YOUR GOAL: With the pictures left out, transcribe exactly the lines from the one with "Viewport: 283px width, 111px height." through the end of the data.

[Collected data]
====
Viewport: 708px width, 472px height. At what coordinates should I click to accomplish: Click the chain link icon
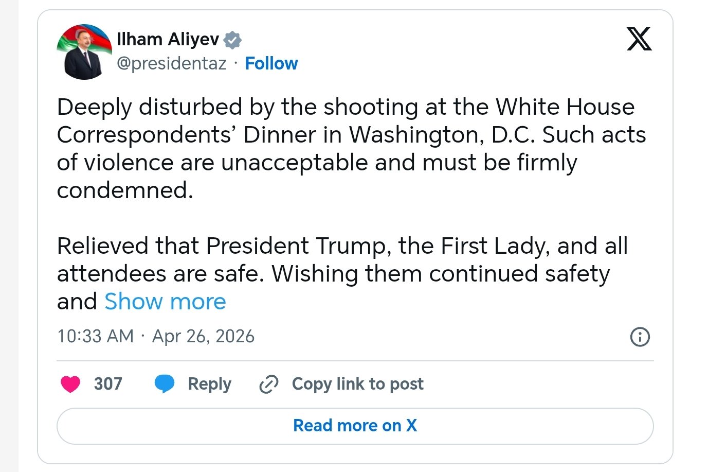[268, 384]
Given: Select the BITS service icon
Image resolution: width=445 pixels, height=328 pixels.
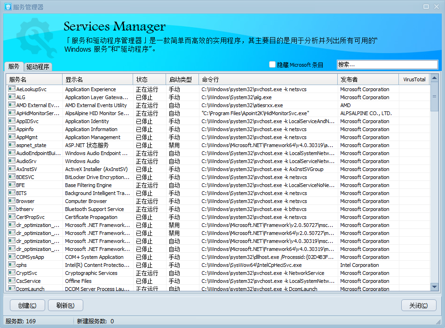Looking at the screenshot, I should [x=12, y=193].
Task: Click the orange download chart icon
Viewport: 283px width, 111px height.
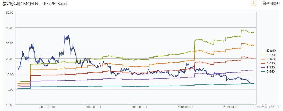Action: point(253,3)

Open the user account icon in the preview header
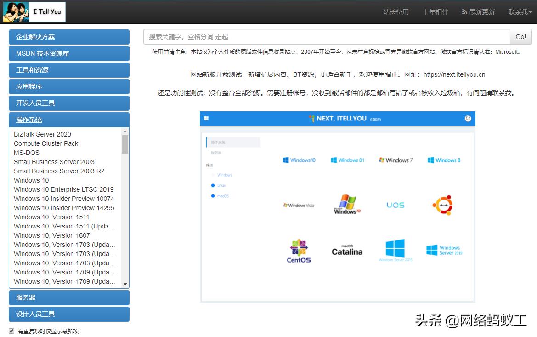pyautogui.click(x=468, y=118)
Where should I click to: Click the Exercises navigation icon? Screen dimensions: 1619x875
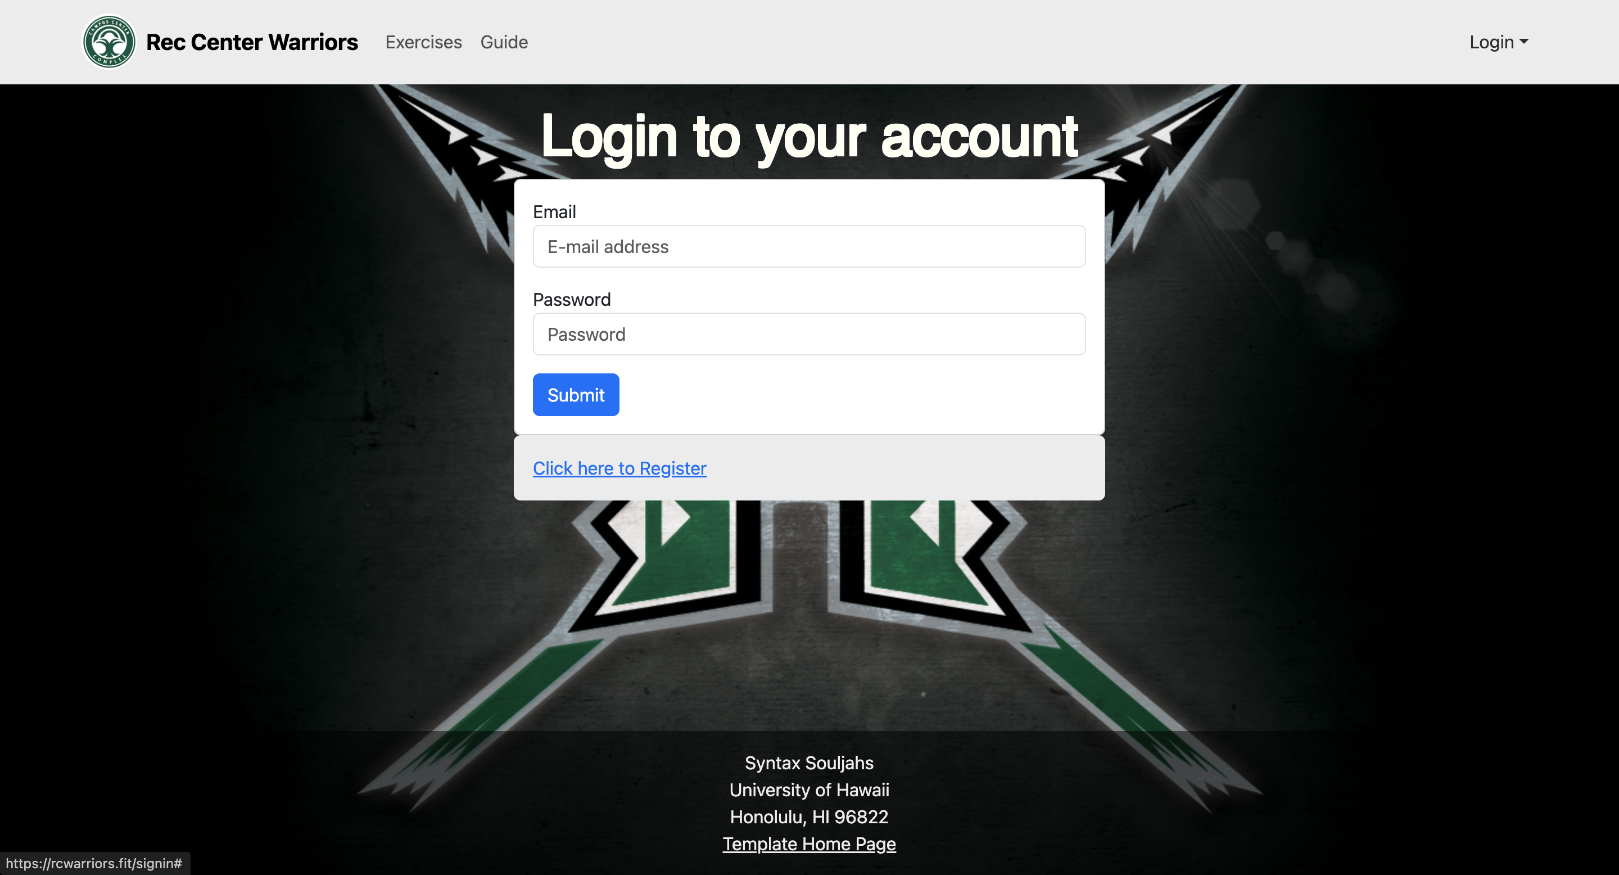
====
RESULT OF THE EXERCISE:
Viewport: 283px width, 111px height.
Action: point(253,3)

Open the user account icon in the preview header
pyautogui.click(x=468, y=118)
Where should I click to: Click the Exercises navigation icon? Screen dimensions: 1619x875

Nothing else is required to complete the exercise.